I had just begun my evening duty when Alice came into the hospital in labour. She was about to have her second baby. Having delivered her first through a normal delivery, she was calm and confident, anticipating a smooth delivery. Being a 30 year old mum, she was glowing and full of joy to see the end of her pregnancy.

On admission, which did not lake long as she had done the necessary booking arrangements earlier on, we set her up for an examination. She was about 5cm dilated. The doctor and I monitored her closely through her labour process. Her waters broke and after about four hours she was in second stage of labour.

We took her to the delivery room and encouraged her to bear down so as to aid in the delivery of the baby. She cooperated and after about fifteen minutes the baby’s head could be seen. We encouraged her to push and in a little while the baby’s head was born.

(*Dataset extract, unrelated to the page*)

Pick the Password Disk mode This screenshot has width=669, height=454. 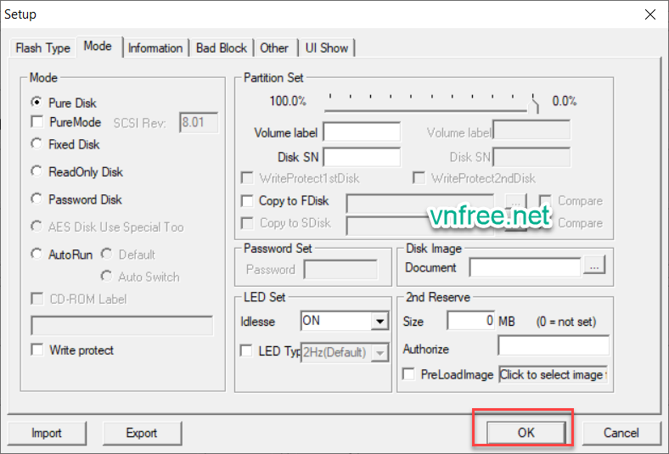click(37, 199)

We were anticipating the rest of the baby’s body to closely follow: soon she would be holding her bouncing baby boy. The neck was out but retracted against the mother’s perineum, causing the cheeks to puff out. Alice was still pushing with all her might, but her baby’s shoulders were stuck in the birth canal. This condition whereby the shoulders fail to deliver shortly after the head is known as shoulder dystocia.

A smooth delivery is determined by sizes of the foetal head, shoulders and chest, compared to the shape and size of the maternal pelvis. Usually it is the foetal head that has the largest dimensions. However, the soft, mobile bones of the foetal head can alter their shape and slightly overlap. This facilitates the foetal head fitting through the maternal pelvis. The baby’s shoulders, likewise being flexible, usually follow the delivery of the baby’s head quickly and easily. For this to happen, foetal shoulders must descend into the maternal pelvis at an angle tilted to the anterior-posterior dimension of the pelvis. This position gives the shoulders room for their passage. If instead the shoulders line up in a straight front-to-back orientation as they are about to emerge from the mother’s pelvis, there will often be insufficient room for them to squeeze through. The basis of the mother’s pubic bone then forms a shelf on which the baby’s anterior shoulder can get caught. If this happens, the shoulders cannot deliver and a shoulder dystocia results. Babies who have shoulder dsytocia usually have disproportionately larger dimensions of the shoulders and chest than those of the head.

In Alice’s case, we had to summon a team of medical specialists that included a gynaecologist, a physiotherapist and a paediatrician to intervene because any delay at this point could have caused adverse effects on both the mother and the baby. We. however, were nearby to assist and advice on earlier progress.

The efficient medical intervention paid off. After five minutes of special manoeuvres the baby was delivered, weighing a tidy 4.3kgs. However, he had to be resuscitated and one of his shoulders was injured. The physiotherapist advised for various visits to the physiotherapy clinic. The baby is now nine months old and thankfully healed of the shoulder injury.